De toute les personnes que j'ai pu rencontrer dans ma vie, Alice est certainement l'une des plus gentilles et des plus attentionnées. C'est pourquoi j'ai un léger pincement au coeur lorsqu'elle vient s'occuper de moi, s'inquiétant de mon état. J'ai presque honte de lui cacher tant de chose, d'oser lui mentir même par omission. Je regrette l'époque où je pouvais tout lui dire, où nous étions proche au point de tout partager, mais maintenant c'est différent, je ne peux plus me permettre d'être honnête avec elle, pas après tout ce que j'ai pu faire. Je ne desserre pas les lèvres au moment où elle me demande si je vais bien. Je pourrais lui dire que tout va bien mais ce serait mentir. Je pourrais lui dire que rien ne va, mais pour cela il me faudrait du courage, et actuellement je me sens d'humeur plus lâche. Oui j'ai peur de lui avouer la vérité. Traitez moi de ce que vous voulez, si vous étiez à ma place vous feriez sûrement la même chose. Je me contente donc d'hocher lentement de la tête en pincent les lèvres. Ouais je sais ce n'est pas très convaincant, mais je n'ai rien de mieux en réserve. Je resserre le torchon autour de ma main meurtrie. Je n'ose toujours pas croiser son regard… Je me contente de fixer le carrelage tâché de quelques gouttelettes de sang. C'est alors que le douce jeune femme m'évoque sa nostalgie à propos de notre terre natale, me tirant ainsi de ma rêverie. Je pousse un soupir avant de lui dire à mi-voix :

"Je te comprends, moi aussi j'en ai marre d'être coincé ici, dans ce monde sans magie et remplis de personnes qui ne se souviennent même pas de qui je suis réellement. J'en ai marre d'être ici, je veux juste… partir et oublier cette ville."

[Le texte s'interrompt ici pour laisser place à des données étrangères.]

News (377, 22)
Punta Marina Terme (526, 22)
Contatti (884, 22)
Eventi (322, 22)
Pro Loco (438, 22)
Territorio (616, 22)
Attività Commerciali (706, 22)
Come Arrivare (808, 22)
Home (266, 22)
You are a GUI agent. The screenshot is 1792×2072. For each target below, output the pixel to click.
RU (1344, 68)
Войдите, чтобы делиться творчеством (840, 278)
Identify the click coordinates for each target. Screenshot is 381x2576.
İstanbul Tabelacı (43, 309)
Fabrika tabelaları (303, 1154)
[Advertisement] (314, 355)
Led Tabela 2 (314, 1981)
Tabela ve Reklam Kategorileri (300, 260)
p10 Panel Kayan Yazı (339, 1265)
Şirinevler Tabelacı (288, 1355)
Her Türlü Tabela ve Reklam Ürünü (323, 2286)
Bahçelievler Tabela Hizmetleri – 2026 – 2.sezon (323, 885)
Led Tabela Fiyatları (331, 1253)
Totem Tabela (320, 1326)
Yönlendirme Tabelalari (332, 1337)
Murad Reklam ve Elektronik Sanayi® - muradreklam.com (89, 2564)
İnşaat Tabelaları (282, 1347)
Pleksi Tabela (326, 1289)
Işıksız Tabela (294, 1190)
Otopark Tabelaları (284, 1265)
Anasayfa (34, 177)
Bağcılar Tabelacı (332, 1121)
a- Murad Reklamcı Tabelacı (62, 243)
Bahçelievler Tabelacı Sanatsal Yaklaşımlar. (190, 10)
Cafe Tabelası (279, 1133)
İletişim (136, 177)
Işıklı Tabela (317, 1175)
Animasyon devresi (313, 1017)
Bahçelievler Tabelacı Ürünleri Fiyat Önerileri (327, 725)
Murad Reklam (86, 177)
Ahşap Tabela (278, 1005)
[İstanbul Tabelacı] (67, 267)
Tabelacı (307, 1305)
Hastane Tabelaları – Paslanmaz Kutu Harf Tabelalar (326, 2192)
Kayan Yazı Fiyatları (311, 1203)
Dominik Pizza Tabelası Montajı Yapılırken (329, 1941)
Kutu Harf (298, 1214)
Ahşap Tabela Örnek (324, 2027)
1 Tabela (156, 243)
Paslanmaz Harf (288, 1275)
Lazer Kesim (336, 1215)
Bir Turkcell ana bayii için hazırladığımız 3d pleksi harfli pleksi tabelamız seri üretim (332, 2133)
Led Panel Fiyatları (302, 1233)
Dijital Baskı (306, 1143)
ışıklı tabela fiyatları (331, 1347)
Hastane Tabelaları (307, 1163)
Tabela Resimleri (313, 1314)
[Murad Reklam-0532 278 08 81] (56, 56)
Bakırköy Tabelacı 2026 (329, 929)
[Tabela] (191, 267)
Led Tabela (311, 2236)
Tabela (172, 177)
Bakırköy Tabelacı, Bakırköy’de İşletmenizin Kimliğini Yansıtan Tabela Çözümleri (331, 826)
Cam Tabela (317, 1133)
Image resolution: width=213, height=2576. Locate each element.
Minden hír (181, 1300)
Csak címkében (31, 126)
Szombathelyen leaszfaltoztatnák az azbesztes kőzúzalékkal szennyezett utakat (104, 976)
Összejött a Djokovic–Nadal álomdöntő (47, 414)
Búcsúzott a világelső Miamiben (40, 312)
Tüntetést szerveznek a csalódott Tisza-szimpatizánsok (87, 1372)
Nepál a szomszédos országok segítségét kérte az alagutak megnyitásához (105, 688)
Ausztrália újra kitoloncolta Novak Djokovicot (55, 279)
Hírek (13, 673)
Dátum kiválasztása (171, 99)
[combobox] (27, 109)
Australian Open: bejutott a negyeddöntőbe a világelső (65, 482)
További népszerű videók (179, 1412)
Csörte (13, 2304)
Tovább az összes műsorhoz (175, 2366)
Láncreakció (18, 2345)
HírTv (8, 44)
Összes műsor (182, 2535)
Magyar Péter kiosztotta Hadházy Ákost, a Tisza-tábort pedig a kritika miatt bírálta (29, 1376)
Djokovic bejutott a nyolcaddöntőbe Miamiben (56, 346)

Je pousse alors un profond soupir avant de continuer à ramasser les bouts de porcelaines. Je lui dit que ce n'est pas la peine de s'inquiéter pour le désinfectant de toute façon, ça ne saigne déjà plus. Une fois les morceaux de porcelaines ramassés, je retire le torchon et le jette dans l'évier. Je regarde alors les dents serrés la petite plaie encore fraîche sur mon doigt. Je reste quelques secondes dos à Alice avant de reprendre :

"Je… Je vais être honnête avec toi, j'adorais pouvoir quitter ce monde et retourner à la maison, mais c'est impossible. Je n'ai plus mon chapeau, je suis donc coincé ici, seul, à ruminer mes erreurs. Je n'ai rien ici, ni ma fille, ni mes amis. Et même si la malédiction est brisée, qui se soucie réellement du Chapelier fou ?"

Je me retourne alors vers elle, le yeux remplis de larmes naissantes. Ce n'est pas de la tristesse qui me tient, du moins pas seulement, une colère froide et sourde gronde au fond de moi, me serrant douloureusement la gorge et le coeur. Je reprends ma tirade avec difficulté, laissant à mon grand regret la douleur transpirer dans chaque mot que je prononce :

"Je donnerais tout pour quitter cet endroit mais voilà je suis obligé de rester là ! J'ai passé vingt huit ans à regarder les personnes que je connaissais et pire que j'aimais à vivre une autre vie, m'ignorant complètement, me fuyant même parce que eux ne savaient plus qui j'étais. Je vous enviais presque d'avoir tout oublié ! Je… J'ai peur de passer le restant de ma vie ici, sans Grace… Alors crois moi je ne demande qu'une chose : fuir."

Je sais qu'elle n'y est pour rien et que passer ma rage et ma douleur sur elle est totalement injustifié… Mais si vous saviez à quel point c'est dur de garder ça pour soit. Surtout depuis si longtemps. Vingt-huit ans. Ça a de quoi vous rendre fou, sans mauvais jeu de mots.